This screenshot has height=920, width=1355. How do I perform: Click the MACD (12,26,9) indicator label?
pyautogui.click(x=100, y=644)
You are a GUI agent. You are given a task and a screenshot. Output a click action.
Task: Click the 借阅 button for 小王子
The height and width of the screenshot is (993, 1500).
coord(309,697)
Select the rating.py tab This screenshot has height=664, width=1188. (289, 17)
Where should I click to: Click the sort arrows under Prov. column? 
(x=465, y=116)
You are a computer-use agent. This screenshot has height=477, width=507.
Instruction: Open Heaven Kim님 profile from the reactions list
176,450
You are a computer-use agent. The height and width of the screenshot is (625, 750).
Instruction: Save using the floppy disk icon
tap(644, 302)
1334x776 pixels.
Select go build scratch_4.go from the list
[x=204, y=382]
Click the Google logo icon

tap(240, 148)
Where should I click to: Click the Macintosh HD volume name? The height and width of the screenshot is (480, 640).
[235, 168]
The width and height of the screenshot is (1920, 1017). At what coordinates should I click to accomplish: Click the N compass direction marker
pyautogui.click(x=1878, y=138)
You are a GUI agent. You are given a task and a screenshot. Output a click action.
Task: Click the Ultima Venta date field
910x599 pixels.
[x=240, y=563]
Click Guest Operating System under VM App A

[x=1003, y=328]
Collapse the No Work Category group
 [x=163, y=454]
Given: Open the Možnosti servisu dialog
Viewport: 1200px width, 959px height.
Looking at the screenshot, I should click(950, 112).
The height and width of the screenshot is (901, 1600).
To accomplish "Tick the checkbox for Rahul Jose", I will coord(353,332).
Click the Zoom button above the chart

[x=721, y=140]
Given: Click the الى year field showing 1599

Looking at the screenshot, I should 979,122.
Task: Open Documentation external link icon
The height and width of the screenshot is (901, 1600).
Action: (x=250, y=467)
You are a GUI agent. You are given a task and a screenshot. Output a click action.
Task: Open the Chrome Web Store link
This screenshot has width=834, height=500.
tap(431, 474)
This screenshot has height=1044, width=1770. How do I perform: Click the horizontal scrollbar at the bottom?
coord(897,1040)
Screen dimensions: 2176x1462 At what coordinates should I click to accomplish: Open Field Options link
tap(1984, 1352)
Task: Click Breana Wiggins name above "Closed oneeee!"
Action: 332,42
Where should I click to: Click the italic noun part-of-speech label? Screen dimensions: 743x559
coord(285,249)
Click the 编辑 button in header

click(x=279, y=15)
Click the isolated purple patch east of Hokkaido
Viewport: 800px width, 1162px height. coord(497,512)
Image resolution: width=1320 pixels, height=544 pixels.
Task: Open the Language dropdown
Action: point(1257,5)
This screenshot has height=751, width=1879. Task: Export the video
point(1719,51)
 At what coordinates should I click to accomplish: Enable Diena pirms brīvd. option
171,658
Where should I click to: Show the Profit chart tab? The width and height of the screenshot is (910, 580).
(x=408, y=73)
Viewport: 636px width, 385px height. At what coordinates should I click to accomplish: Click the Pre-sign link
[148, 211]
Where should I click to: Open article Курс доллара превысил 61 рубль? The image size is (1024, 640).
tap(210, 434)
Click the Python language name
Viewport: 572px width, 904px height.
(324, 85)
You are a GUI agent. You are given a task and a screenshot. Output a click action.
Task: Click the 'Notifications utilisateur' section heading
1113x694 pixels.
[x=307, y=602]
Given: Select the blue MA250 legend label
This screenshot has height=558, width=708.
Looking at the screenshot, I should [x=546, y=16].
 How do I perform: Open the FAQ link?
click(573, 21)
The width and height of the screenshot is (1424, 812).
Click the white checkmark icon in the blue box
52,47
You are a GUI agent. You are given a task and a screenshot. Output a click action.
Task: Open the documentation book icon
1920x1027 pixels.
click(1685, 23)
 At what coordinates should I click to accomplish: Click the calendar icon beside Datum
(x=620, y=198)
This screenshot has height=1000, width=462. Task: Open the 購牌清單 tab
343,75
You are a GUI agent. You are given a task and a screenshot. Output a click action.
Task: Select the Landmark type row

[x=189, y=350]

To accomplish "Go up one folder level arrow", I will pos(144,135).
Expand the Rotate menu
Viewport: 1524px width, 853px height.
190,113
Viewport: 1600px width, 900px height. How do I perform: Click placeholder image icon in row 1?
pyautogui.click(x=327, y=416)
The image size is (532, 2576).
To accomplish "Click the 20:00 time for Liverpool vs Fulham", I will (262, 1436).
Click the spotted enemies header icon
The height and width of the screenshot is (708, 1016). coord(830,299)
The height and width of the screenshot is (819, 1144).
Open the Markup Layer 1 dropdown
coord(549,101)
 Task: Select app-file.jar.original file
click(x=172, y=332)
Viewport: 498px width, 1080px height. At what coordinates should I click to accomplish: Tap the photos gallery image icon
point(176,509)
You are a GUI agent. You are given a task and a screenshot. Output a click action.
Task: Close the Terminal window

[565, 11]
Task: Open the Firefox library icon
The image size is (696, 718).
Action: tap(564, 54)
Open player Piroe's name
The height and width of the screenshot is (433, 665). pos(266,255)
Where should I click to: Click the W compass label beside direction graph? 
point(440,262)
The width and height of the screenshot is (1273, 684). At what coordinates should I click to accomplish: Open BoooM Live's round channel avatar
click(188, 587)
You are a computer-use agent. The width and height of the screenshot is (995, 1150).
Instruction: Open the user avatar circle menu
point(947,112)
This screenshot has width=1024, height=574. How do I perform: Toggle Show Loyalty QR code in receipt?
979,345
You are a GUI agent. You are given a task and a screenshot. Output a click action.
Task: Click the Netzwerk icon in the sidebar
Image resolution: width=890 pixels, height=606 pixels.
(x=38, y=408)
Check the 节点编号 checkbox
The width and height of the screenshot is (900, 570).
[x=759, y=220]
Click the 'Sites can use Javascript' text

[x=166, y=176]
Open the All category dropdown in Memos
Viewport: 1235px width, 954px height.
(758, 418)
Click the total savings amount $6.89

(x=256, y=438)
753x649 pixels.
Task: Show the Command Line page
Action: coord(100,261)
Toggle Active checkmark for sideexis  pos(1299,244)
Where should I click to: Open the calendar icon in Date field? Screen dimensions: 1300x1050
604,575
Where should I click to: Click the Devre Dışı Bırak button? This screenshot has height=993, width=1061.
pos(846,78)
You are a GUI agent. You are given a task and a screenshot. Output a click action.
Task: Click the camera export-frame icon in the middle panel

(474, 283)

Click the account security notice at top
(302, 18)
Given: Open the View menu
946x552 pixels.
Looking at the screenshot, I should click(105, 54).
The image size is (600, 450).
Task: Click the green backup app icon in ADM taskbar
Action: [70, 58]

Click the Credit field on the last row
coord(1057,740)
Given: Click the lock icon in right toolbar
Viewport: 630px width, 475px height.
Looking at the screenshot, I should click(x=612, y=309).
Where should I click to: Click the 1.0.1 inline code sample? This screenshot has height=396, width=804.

* * * * * * *

For each line in the records that contains the word "computer", make a copy.

You are a computer-use agent. This screenshot has height=477, width=507.
You are a computer-use agent. The height and width of the screenshot is (625, 750).
You are a computer-use agent. The width and height of the screenshot is (995, 1150).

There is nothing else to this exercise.